Ce qu’il faut retenir : Les faits reprochés à M. A., notamment son état d’ébriété répété sur son lieu de travail et ses accès de violence ayant conduit à la séquestration de son supérieur hiérarchique, justifient pleinement la sanction de révocation.

Lien : Cour administrative d’appel de Nancy, 3 décembre 2024, n°22NC00492

La protection fonctionnelle est la protection due par l’administration à ses agents à raison de leurs fonctions. En tant qu’agent public, si vous êtes victime d’une agression ou que votre responsabilité civile ou pénale est mise en cause, en lien ou compte tenu de vos fonctions ou de votre qualité d’agent public, la collectivité publique doit vous protéger. C’est ce qui s’appelle la protection fonctionnelle.

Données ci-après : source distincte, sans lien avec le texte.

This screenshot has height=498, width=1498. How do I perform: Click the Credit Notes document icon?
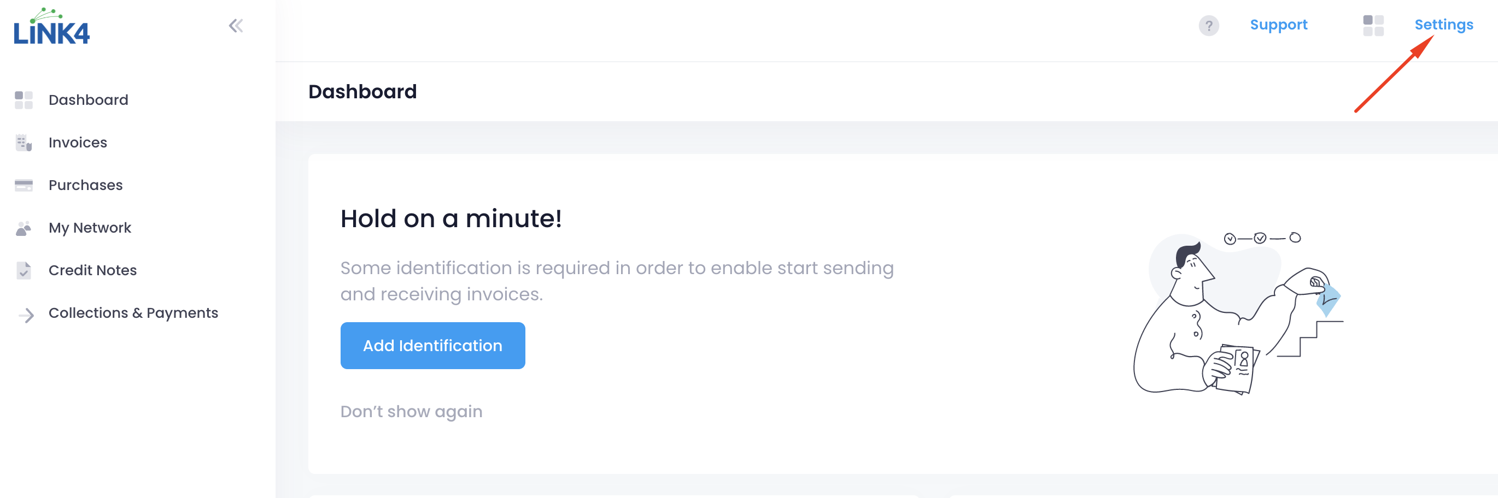[x=24, y=270]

A ce titre, la DGAFP a publié une présentation synthétique des principaux enjeux de la protection fonctionnelle. Au sommaire : les cas dans lesquels un fonctionnaire ou un non-fonctionnaire peut bénéficier de la protection fonctionnelle, les démarches à entreprendre, les mesures de protection possibles, le rejet d’une demande de protection fonctionnelle, la prise en charge des frais d’avocat…

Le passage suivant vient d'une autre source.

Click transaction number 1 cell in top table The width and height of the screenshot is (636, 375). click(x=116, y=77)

Lien : Plaquette de présentation « La protection fonctionnelle des agents publics » publiée par la DGAFP

Faits : Mme L., secrétaire administrative de classe exceptionnelle au ministère de l’Économie et des Finances, a été détachée auprès de la Caisse des dépôts et consignations pour une durée d’un an par un arrêté du 29 avril 2019. Le 30 janvier 2020, la Caisse des dépôts a décidé de ne pas renouveler son détachement. Mme L. a déposé un recours gracieux contre cette décision en mars 2020, recours rejeté en avril 2020. À la suite de ce rejet, la Caisse des dépôts a cessé de lui verser la Nouvelle Bonification Indiciaire (NBI) par un arrêté en mai 2020. Mme L. a alors saisi le tribunal administratif de Paris pour demander l’annulation de cet arrêté. Par un jugement du 14 octobre 2022, le tribunal administratif a rejeté ses demandes. Mme L. a interjeté appel de cette décision.

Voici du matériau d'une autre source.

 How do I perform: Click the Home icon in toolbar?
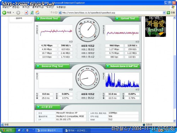coord(38,12)
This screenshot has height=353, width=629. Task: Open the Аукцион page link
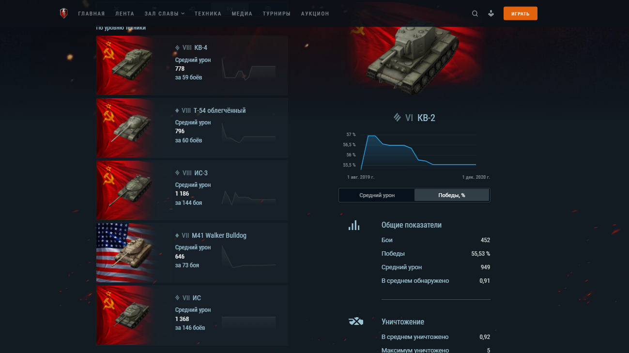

Moyens : Le détachement place un fonctionnaire hors de son corps d’origine tout en lui permettant de conserver ses droits à l’avancement et à la retraite dans ce corps. Il est accordé à la demande du fonctionnaire, pour une durée limitée, et peut être révoqué. À l’expiration du détachement, le fonctionnaire est réintégré dans son corps d’origine, sauf intégration dans le corps d’accueil.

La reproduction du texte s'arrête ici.